A Maker of Fine Art
Picasso lived to be ninety-one, grown old and wise enough to know his biggest challenge. “Every child is an artist,” he said. “The problem is how to remain an artist once we grow up.”
BJ Maker (above) is eighty years old and has figured that out. BJ—”it’s Betty Jane, two words, but everyone knows me as BJ”—walks with a cane, but her eyes glitter with a child’s joy. Her oil canvases shimmer with the summer morning blue of the Long Island Sound; the sunlit red of a Pennsylvania farmhouse on a distant hill. Local folks can’t get enough of the extraordinary vision of the entirely self-taught Milton, Pennsylvania, artist.
She has exhibited at the Susquehanna Art Society show in Sunbury, the Fero Winery in Lewisburg, and also at the public library in that college town. Recently she exhibited at the Gmeiner Art and Cultural Center in Wellsboro after she was discovered by curator Anna Wales Rogers. Visitors were so wowed they bought seven of her paintings right out of the museum, more than one of every ten.
Starting on June 1, First Friday in Wellsboro, BJ’s paintings will be exhibited in the Mountain Home Art Gallery, 871⁄2 Main Street. Her work—a dusty country lane cutting through green fields; a couple of cows as natural and beautiful as the tree and big sky beyond them; the wine grapes of summer; a head of wild garlic as handsome as a king’s portrait—will be in the gallery all of June and into July. BJ will be on hand at the First Friday celebration. Look for a woman with a handsome, square-jawed face, eyes shining with the fine energy of an artist who has figured out how to be a child for eight decades now.
It was hard-won knowledge. BJ doesn’t mince words. She paints from photographs snapped with her “cheap little Canon camera.” She paints from memory, like Break in the Bar, the glistening view of the Long Island Sound two blocks from where she grew up in Locust Valley. She paints now and then from pure imagination, such as an impressionistic landscape of a field with purple wild flowers. It’s as if Van Gogh were a woman who lived alone in a central Pennsylvania mobile home and was a lot a more sensible.
But BJ won’t paint outside. “I can’t stand the heat or the bugs or carrying stuff to paint outside,” she says. “Plus, if it rains, how am I going to paint?” She paints in her kitchen, “the only room big enough in my home to set up in.”

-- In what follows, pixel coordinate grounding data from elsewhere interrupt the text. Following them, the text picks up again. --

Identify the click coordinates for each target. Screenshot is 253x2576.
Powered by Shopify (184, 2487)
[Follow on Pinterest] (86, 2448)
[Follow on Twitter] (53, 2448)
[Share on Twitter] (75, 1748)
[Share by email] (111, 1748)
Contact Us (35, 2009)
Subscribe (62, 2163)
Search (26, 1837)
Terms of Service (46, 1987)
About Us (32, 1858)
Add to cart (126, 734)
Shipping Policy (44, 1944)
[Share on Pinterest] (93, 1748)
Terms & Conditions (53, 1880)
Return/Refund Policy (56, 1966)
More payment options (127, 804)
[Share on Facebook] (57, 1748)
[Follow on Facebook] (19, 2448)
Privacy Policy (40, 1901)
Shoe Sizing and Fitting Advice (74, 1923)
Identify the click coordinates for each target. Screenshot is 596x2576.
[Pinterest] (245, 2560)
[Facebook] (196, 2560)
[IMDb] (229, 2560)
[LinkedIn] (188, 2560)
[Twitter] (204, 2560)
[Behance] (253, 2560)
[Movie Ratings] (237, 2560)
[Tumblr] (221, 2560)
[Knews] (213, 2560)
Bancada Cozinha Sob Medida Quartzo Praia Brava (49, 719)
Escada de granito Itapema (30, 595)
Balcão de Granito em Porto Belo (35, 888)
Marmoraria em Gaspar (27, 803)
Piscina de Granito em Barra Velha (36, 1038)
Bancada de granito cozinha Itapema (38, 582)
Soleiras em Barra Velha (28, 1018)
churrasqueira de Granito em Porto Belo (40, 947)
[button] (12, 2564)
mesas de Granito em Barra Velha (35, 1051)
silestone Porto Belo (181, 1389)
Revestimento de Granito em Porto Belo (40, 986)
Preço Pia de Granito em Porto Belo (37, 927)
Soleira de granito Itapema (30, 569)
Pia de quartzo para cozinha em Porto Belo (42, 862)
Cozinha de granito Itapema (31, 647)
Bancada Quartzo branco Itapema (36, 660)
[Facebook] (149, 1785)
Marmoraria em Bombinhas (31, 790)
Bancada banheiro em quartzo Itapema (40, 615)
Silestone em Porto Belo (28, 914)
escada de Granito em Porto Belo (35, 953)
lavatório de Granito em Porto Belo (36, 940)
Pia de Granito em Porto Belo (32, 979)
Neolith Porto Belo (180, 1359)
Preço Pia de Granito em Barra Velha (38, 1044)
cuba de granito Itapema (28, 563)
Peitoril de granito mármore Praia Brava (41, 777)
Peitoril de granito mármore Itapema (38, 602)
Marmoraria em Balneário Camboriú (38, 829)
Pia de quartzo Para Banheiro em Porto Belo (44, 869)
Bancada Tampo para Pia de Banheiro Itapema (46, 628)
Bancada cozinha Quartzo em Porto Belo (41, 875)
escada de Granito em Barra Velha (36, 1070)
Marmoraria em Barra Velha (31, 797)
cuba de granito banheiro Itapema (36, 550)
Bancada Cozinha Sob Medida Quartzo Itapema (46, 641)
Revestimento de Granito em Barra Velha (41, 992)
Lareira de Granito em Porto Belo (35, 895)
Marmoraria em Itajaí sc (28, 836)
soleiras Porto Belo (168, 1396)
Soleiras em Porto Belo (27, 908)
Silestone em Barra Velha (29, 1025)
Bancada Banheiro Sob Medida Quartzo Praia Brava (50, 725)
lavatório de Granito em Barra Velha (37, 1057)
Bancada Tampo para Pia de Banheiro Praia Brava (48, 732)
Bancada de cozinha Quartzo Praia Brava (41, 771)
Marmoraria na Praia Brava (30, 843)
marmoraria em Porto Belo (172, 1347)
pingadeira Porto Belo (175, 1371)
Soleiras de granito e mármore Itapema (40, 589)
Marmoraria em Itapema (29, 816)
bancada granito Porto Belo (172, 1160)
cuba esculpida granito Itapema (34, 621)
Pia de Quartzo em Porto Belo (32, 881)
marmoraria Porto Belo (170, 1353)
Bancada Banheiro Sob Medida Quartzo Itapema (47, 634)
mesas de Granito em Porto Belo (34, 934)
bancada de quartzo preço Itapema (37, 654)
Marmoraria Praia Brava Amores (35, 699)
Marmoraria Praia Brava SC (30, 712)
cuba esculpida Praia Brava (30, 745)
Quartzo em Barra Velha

Her art draws on ample life experiences. She’s been married twice and has four sons. She ran a small bed-and-breakfast in New York. She says she’s been a teaching assistant, sold Avon, worked in plant nurseries, loved designing gardens and raising plants, and was a boutique sales lady for custom clothing. She loves to cook.
During a rough spell in the 1990s, “my mother said, ‘Why don’t you paint?’” BJ winced. Her mother painted china, exquisite red porcelain designs of fruits and flowers. Her father, who had his own boat yard, longed to be a draftsman, but had bad eyes.
“I told her I can’t draw a line with a ruler. ‘Why don’t you paint?’ my mother said again. ‘Why don’t you paint?’ I was quite annoyed. But she gave me oils for Christmas, and that was the beginning. She was right.”
The art “flows out.” Paintings take an hour or two, she says, “or a couple weeks. I walk by them a couple weeks later and spend another ten minutes. I call it my walk-by phase. I’m quite passionate about color and nature and gardening, and fruit and vegetables, and I just try to create that feeling of joy when I put the color on the canvas,” she says. “Sometimes it’s quite accurate, sometimes it’s not accurate at all. But it’s an awful lot of fun.”